Orbital characteristics
- Orbital period (sidereal): 2.0291±0.0000 d
- Star: LHS 475

Physical characteristics
- Mean radius: 0.99±0.05 R_{🜨}
- Mass: 0.91±0.19 M_{🜨}
- Temperature: 586 K (313 °C, 595 °F)

= LHS 475 b =

Extrasolar planet

LHS 475 b is a terrestrial exoplanet orbiting the star LHS 475 which is about 40.7 light years away, in the constellation of Octans. It was the first extrasolar planet to be confirmed by the James Webb Space Telescope. It completes an orbit every 2 days and is 99% the diameter of Earth. It is also one of the most similar-to-Earth exoplanets discovered, in terms of radius.

== Physical characteristics ==
LHS 475 b has a radius equivalent to 99% of the Earth's radius and a mass equivalent to 91.4% of the Earth's mass. It completes an orbit around its star in about 2 days and is most likely tidally locked.

=== Atmosphere ===
It is not yet known whether LHS 475 b has an atmosphere. It is possible that, in fact, it does not, but there are some atmospheric compositions that have not been ruled out, such as an atmosphere made up of 100% carbon dioxide, which is difficult to detect.
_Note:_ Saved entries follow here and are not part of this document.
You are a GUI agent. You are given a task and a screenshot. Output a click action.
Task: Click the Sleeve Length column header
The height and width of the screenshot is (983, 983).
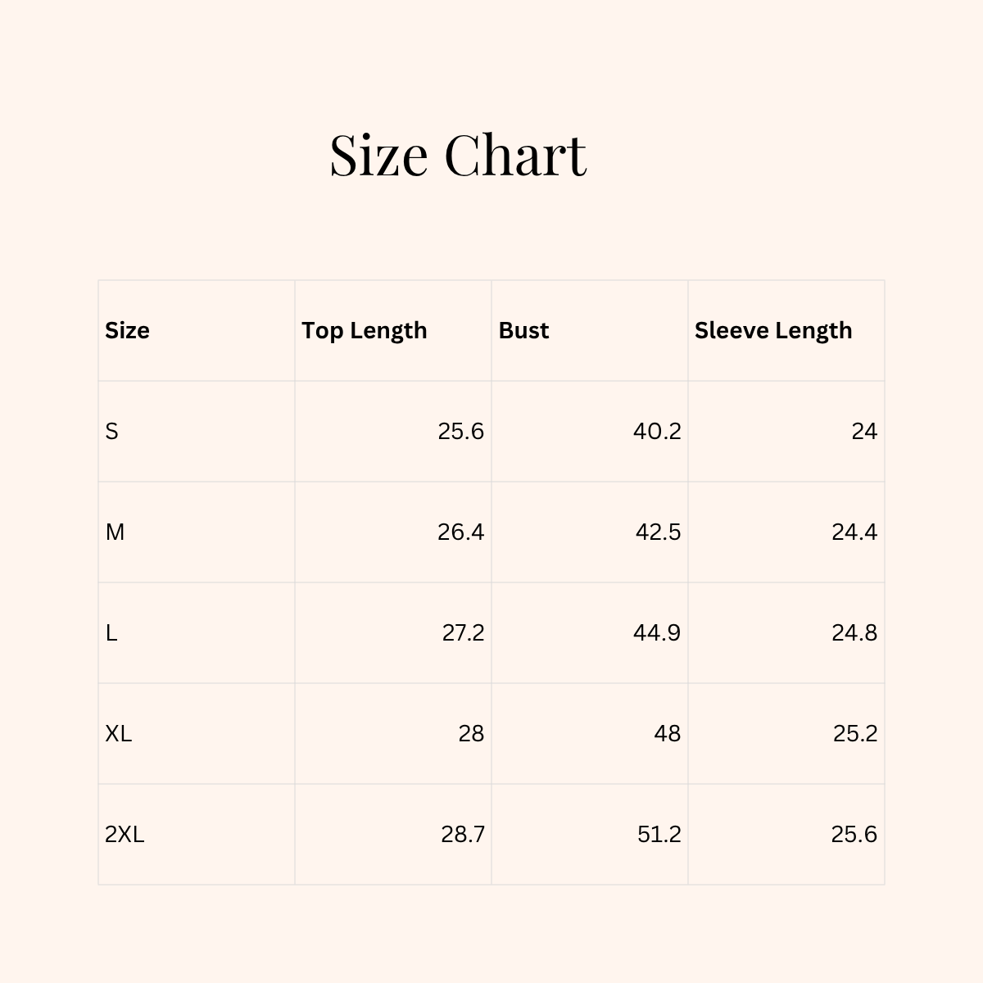coord(773,330)
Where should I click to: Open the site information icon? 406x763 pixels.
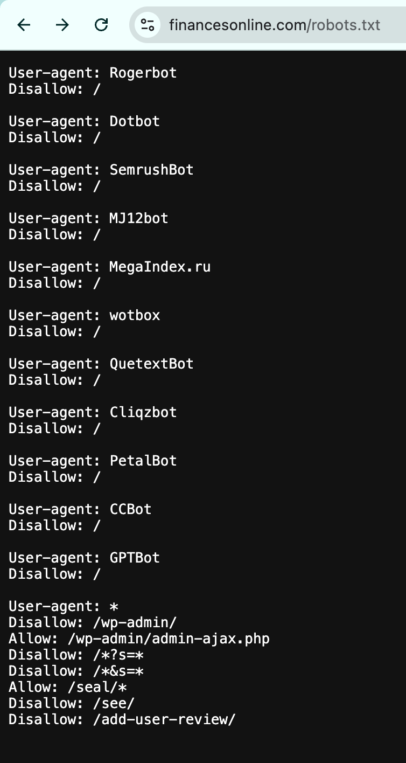pos(147,25)
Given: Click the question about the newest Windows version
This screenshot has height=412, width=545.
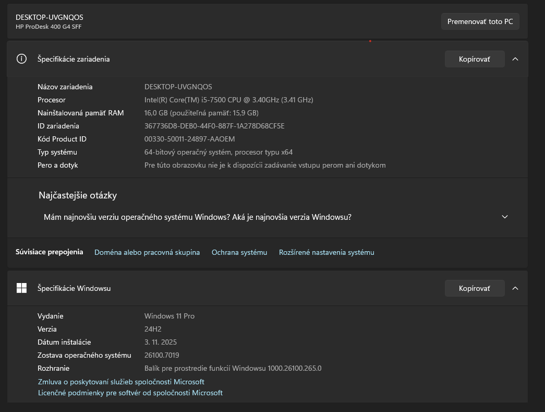Looking at the screenshot, I should [x=197, y=217].
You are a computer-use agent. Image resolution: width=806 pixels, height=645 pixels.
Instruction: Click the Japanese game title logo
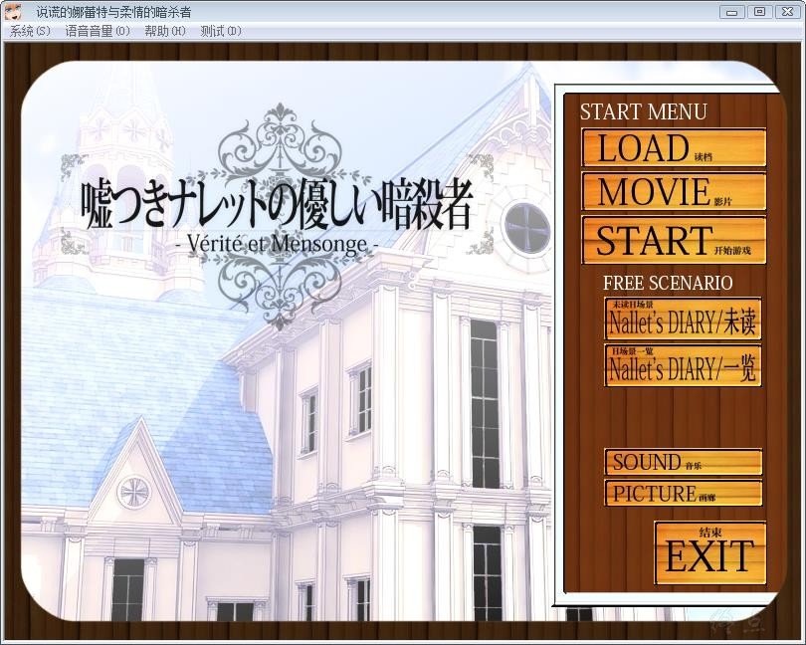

As it is very hot, with a temperature of 313 Celsius, if clouds are detected on its surface, this could suggest that LHS 475 b is similar to Venus, which has an atmosphere made up of carbon dioxide surrounded by thick clouds.

== Discovery and observation ==
The Transiting Exoplanet Survey Satellite (TESS) telescope indicated the existence of an exoplanet around the star LHS 475 through transit information.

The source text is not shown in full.